思い込みを崩す「公平な比較」
電動キックボードは危険というイメージが広がった背景には、「自転車より4〜10倍も事故率が高い」という従来研究の数字がありました。
この数字は各地の規制強化の根拠にもなりましたが、比較の条件がそろっていないという弱点が指摘されてきました。
たとえば、自転車は私有、キックボードはレンタルという違いが混ざっていたり、どれくらい乗ったかという“乗車量”の差(暴露量)を十分に調整していなかったりという問題があったのです。
そこで研究チームは「不公平な比較になっていないか」をあらためて問い直し、同じ土俵での公平な比較に挑みました。
調査はヨーロッパ7都市で行われ、期間は2022年7月から2023年8月までです。比較対象は同じシェアリング会社のレンタル車両に限定し、電動キックボードと電動アシスト自転車を「同じ街・同じ運用ルール」で走らせました。
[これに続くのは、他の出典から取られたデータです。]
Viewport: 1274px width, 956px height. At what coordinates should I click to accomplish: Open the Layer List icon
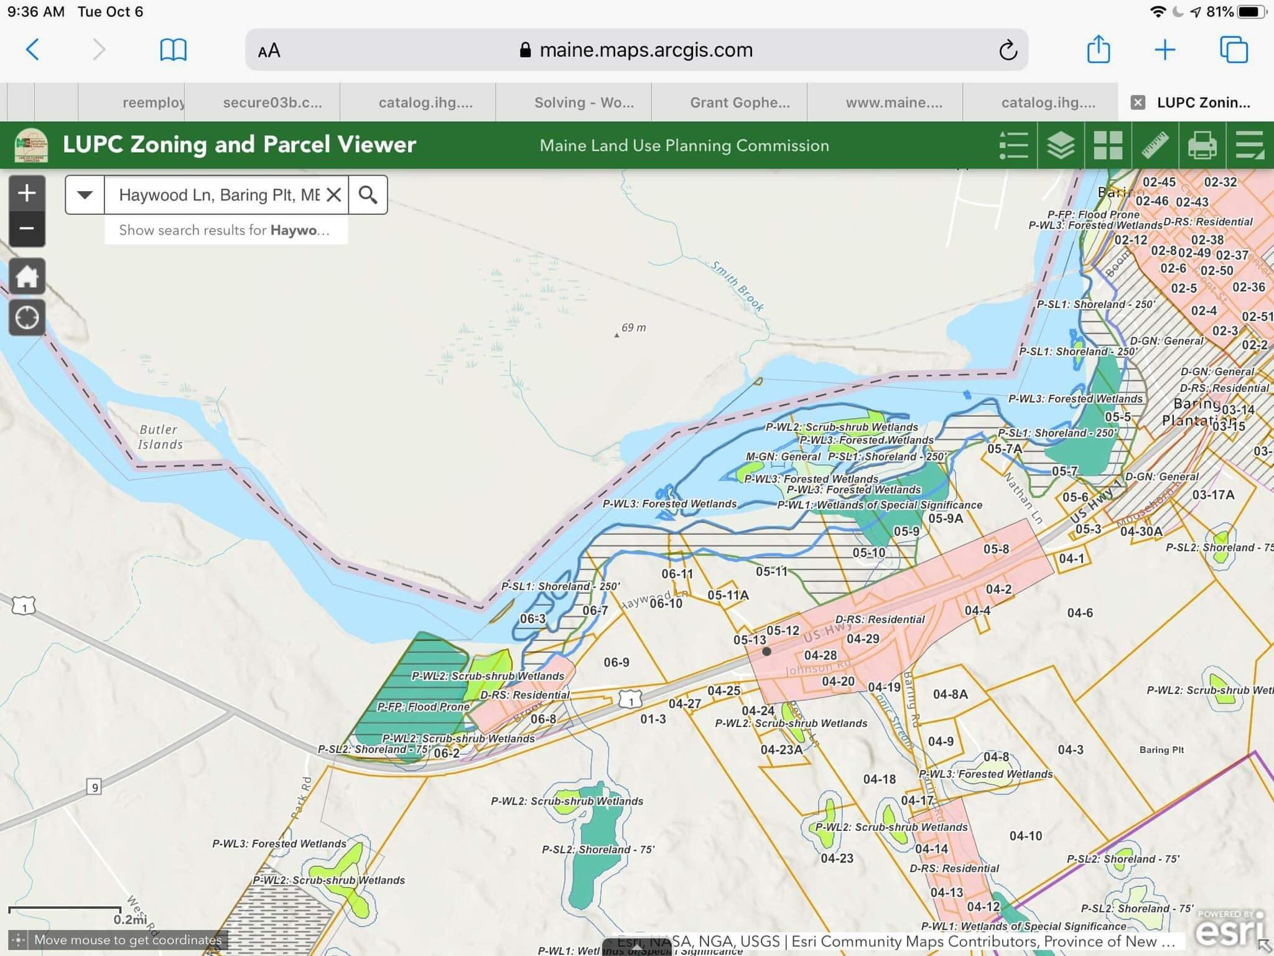click(1061, 145)
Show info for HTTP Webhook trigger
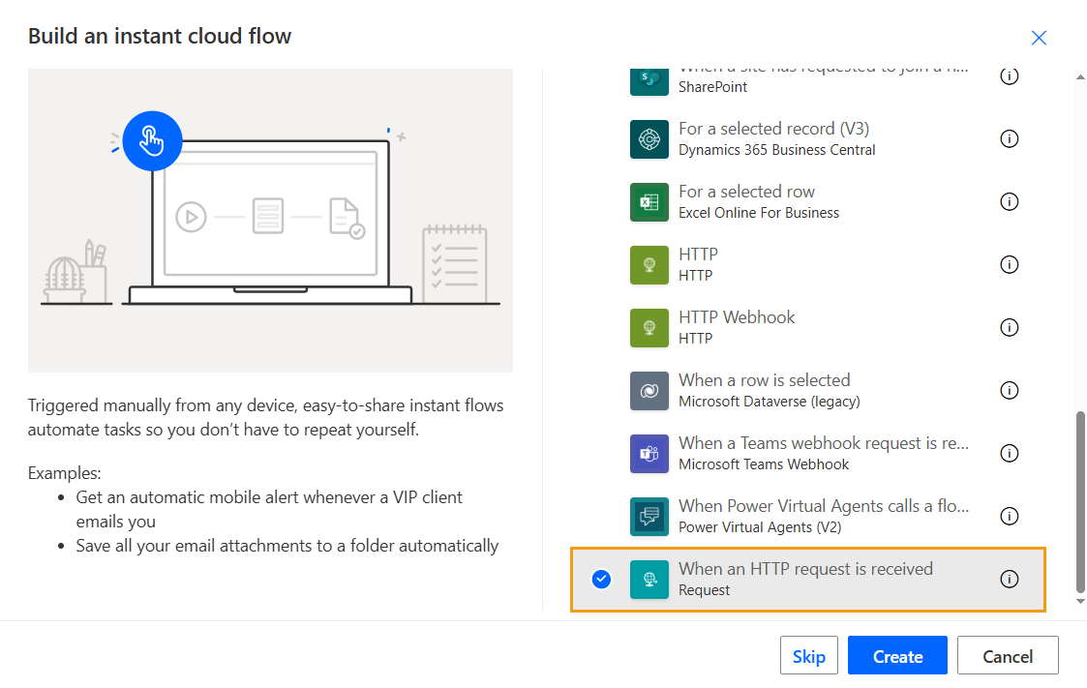 1010,328
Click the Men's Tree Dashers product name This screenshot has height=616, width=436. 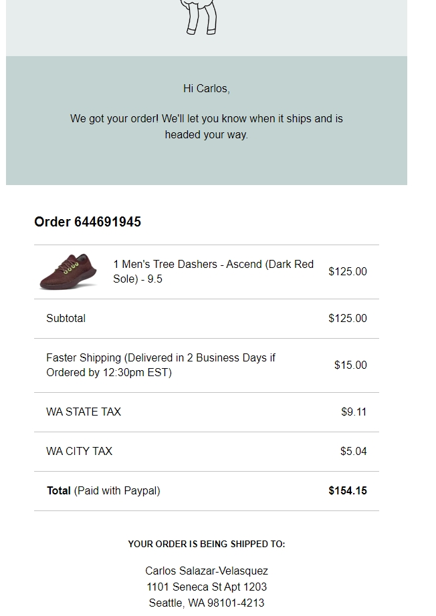pyautogui.click(x=213, y=271)
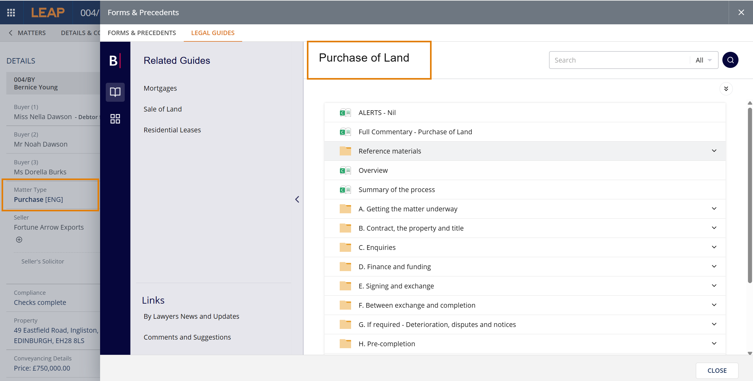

レンタル車両はGPSにより指定エリアの外に出ると電動駆動が停止する仕組みで運用されており、走行データはGPSを高頻度で記録し、走った距離・時間・利用回数を正確に把握しました。
分析に用いた“暴露量(exposure:どれくらい乗ったかの指標)”は「距離」「時間」「利用回数」の3種類で、事故件数をそれぞれで割って事故率を出しました。
対象としたのは「けがを伴う事故」に限り、車両故障が主因のケースは除外しました。両者の事故率の差は発生率比(IRR)で比べ、都市ごとのデータ量の偏りは混合効果モデルでならしました。
このように、場所・車両の所有形態・利用状況・“どれくらい乗ったか”をそろえたうえで、フェアな比較をめざした点がこの研究の特徴です。